First, I don’t begrudge you your choice. However, my personal problem with this view, is that it isn’t D&D. What you describe is a FATE/Fudge type system where you simply write a few catch phrases on your sheet and that is your “race/skills/etc.” Its an ok system, but it isn’t D&D.trancejeremy said:I would like no mechanics. {snip}
Let the player come up with the concept that fits what he wants to play (and if it fits the campaign), don't force it upon him with game mechanics.
Also, mechanics don’t necessarily force anyone into anything. If you don’t like the campaign’s dwarves, don’t play one. If you want to play off-stereotype, that’s fine. There are ways through the system to do it. If the Campaign World in question says dwarves are X. Its not really up to the player to completely change that into Y. For instance if you are playing in Dark Sun and want to be an elf, you play a Dark Sun elf – you don’t try and make the DM allow a Greyhawk High-elf.
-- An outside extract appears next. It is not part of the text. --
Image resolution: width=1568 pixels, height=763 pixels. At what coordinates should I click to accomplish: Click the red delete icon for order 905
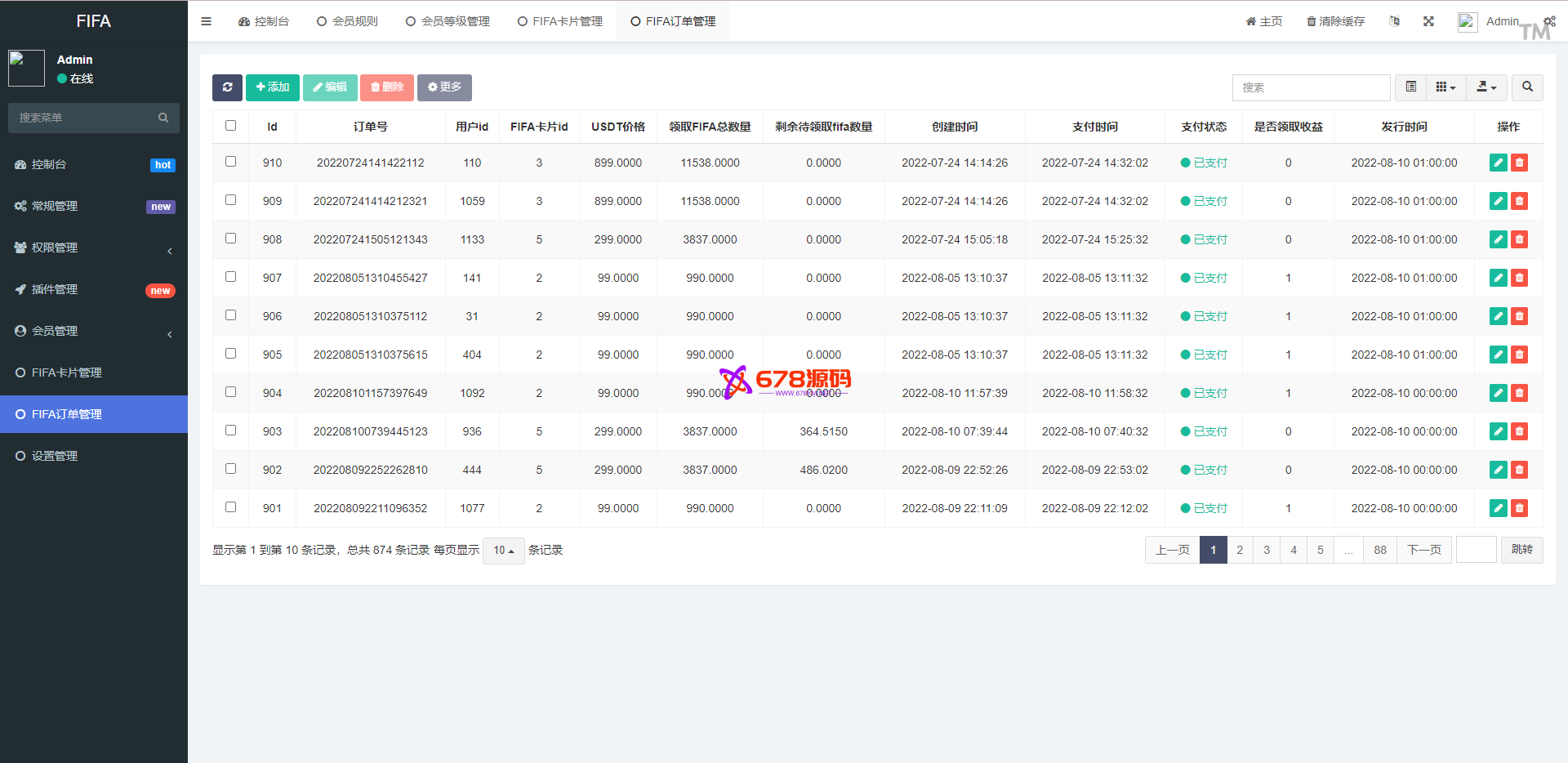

Starfox said:The worst race to stat up is almost always humans. We have quite a clear idea of how other races are compared to humans, but describing the baseline human in game terms without making them bland is hard. I think 4E did a pretty decent job here - offering +2 to any one stat - individual humans are not so very versatile, but as a race, humans have the ability to fill almost every niche.
Personally, I like how Fantasy Craft did races, especially how they worked them against humans. All racial abilities have a set “point value”. Each race is then a ‘package’ of abilities worth a specific number of points (they all equal the same value of points in the end). Humans are a little different as their key ability is actually versatility. So where a dwarf gets: +4 Con, -2 DEX, 20 ft. speed, Low-Light vision, Crafting Bonus, Stability, Disease/Poison resistance and damage reduction… the Human only gets a base 30 ft. speed and the ability to choose a human Talent. These talents are then packages worth the same value as a “race package” but cover areas like: Adaptable, Agile, Charismatic, Crusading, Cunning, Educated, Grizzled, Hardy, Industrious, Ruthless, Savage, etc.
(On a side note… then after race, you choose a Class and Specialty, so if you want to be say a classic duelist you could go with something like a Grizzled Human Fencer Courtier.)